§ **SUPPLIED RECORDS**
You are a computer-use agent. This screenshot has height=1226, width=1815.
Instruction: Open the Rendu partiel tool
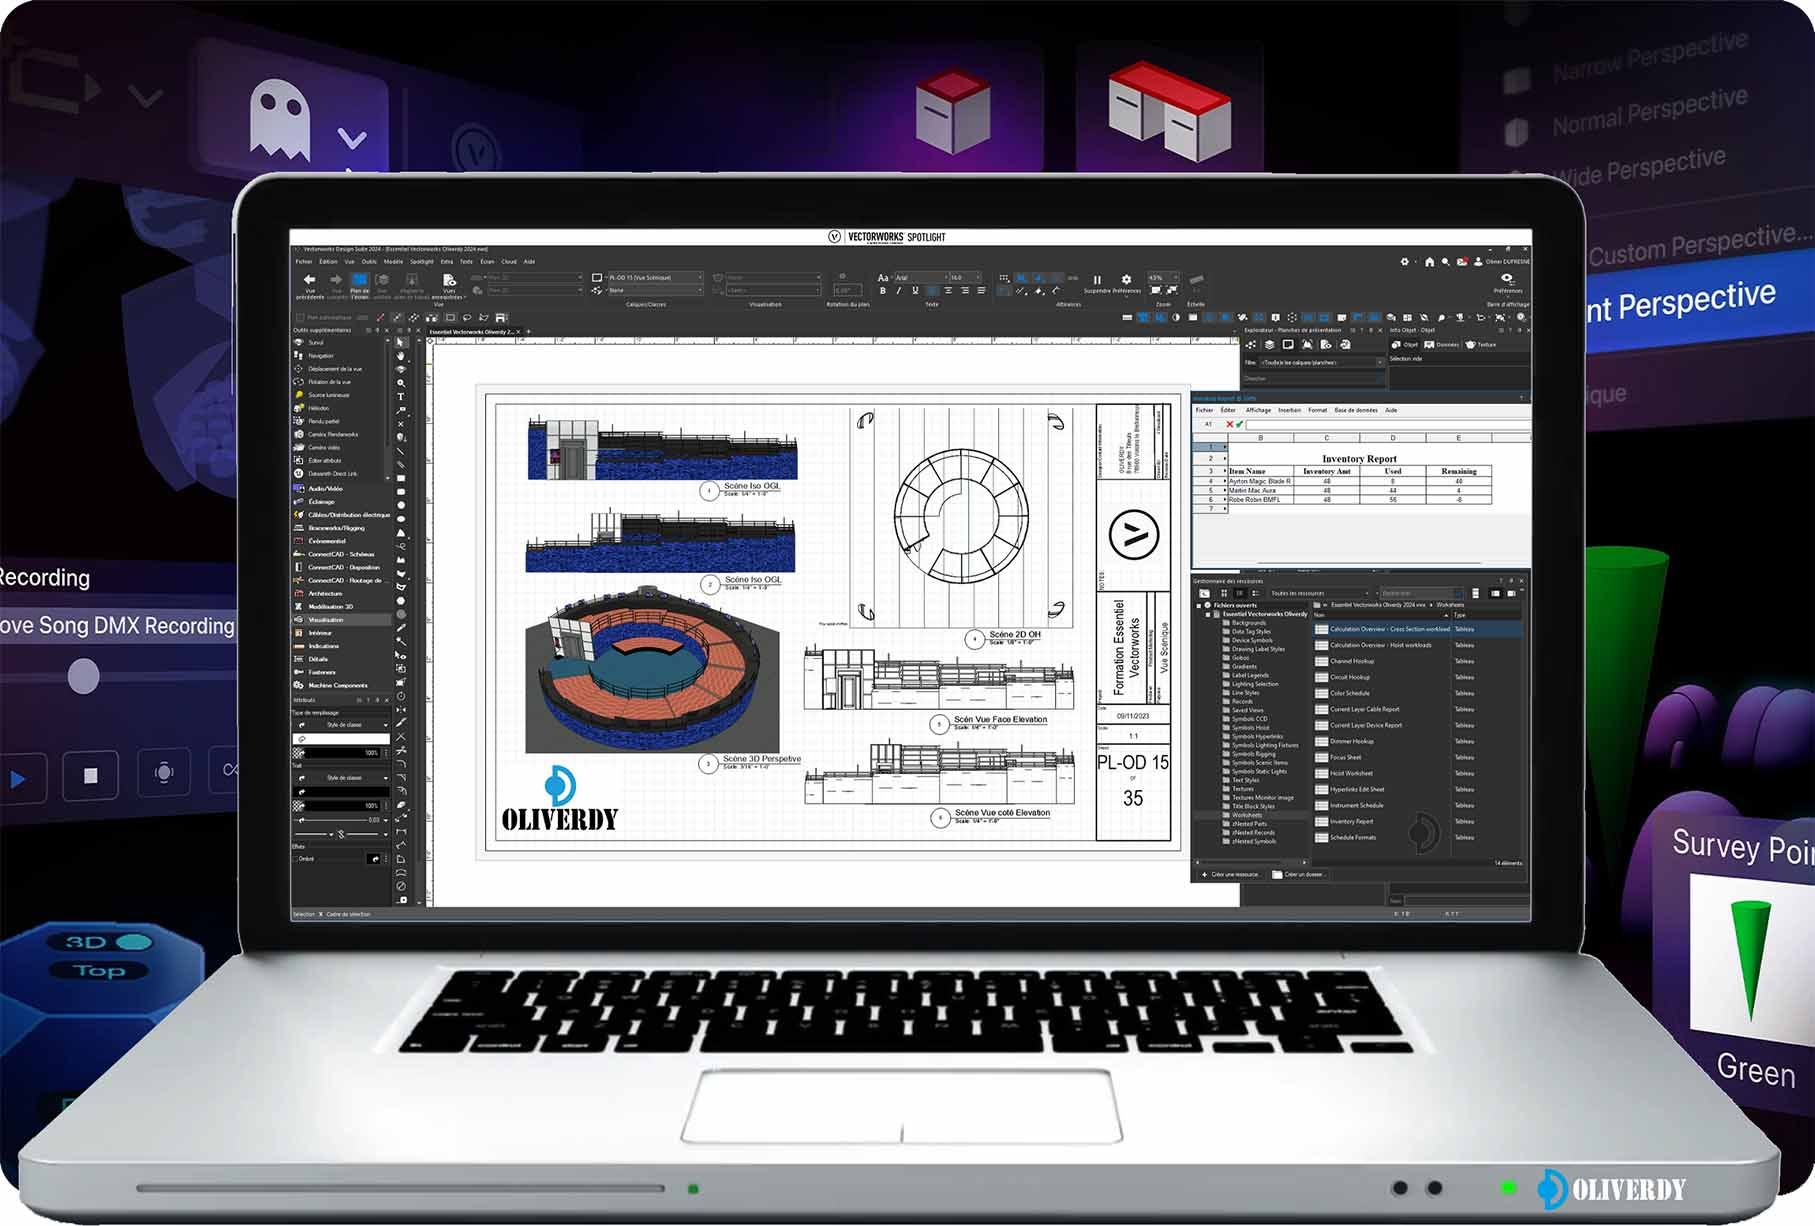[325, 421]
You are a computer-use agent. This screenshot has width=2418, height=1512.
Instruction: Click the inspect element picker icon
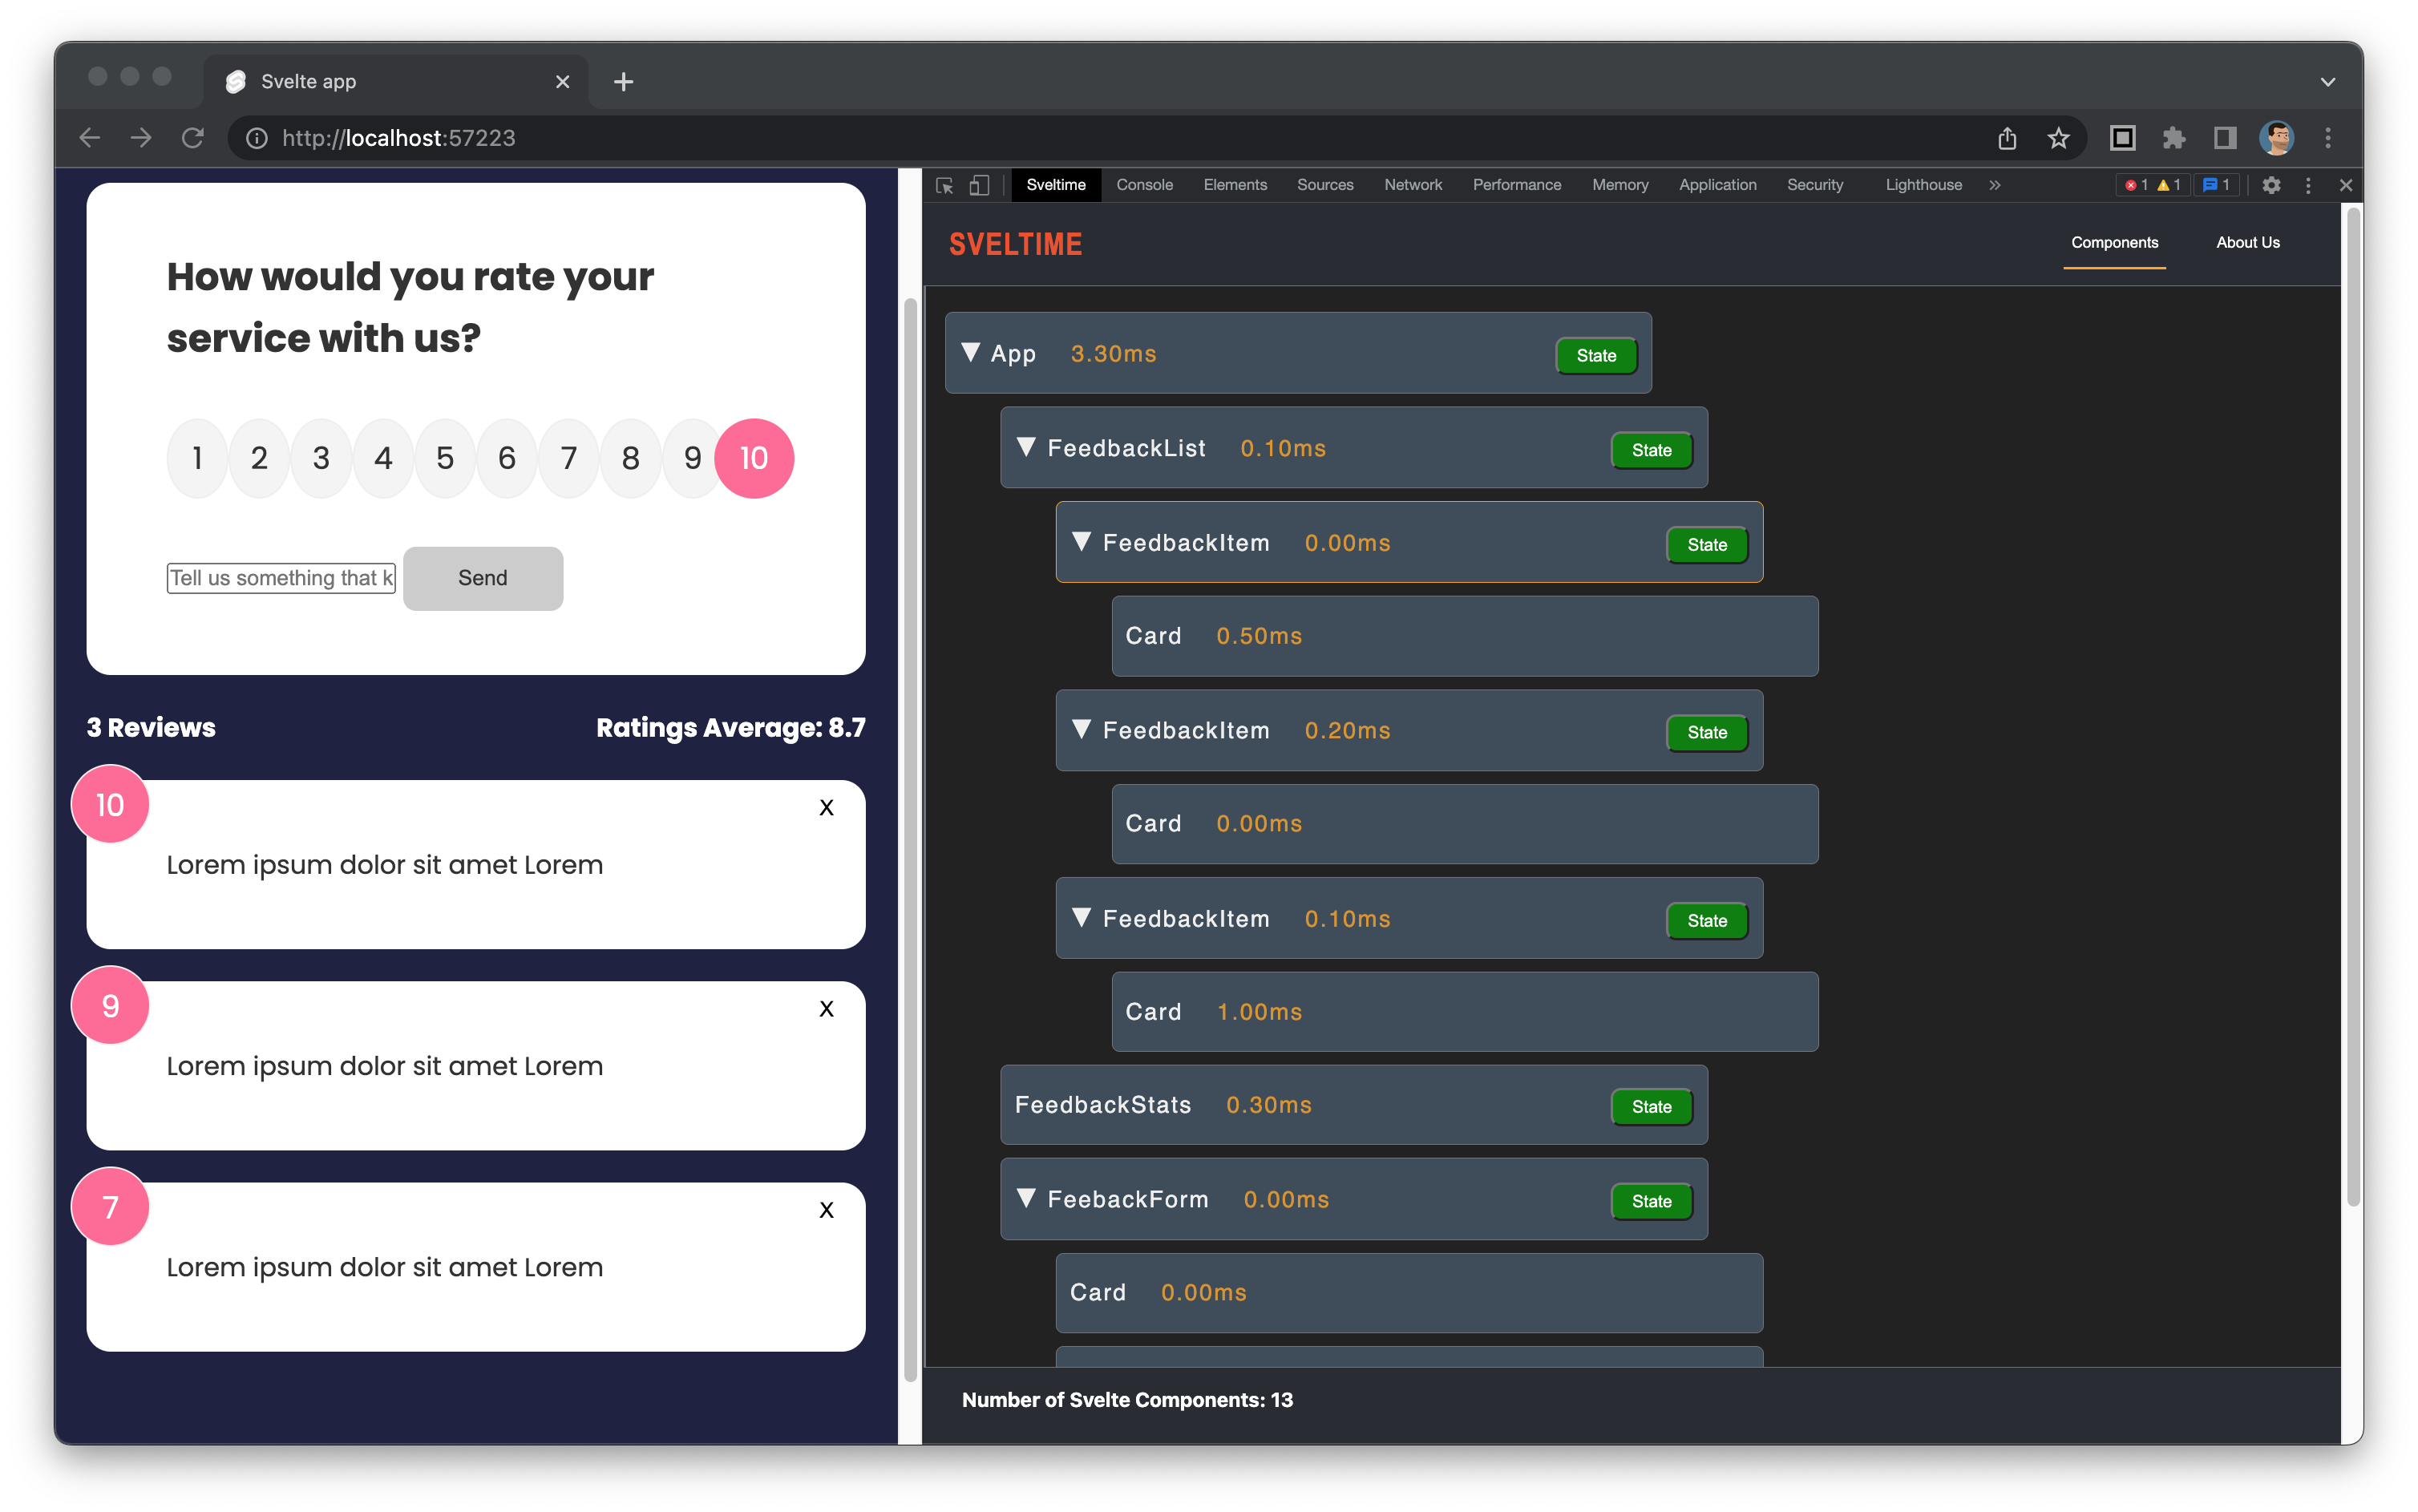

§ **ACTION ITEM**
Show every line of the records above that contains the word "This".

§ **SOLUTION**
You are a computer-use agent. This screenshot has height=1226, width=1815.
You are a computer-use agent. This screenshot has width=2418, height=1512.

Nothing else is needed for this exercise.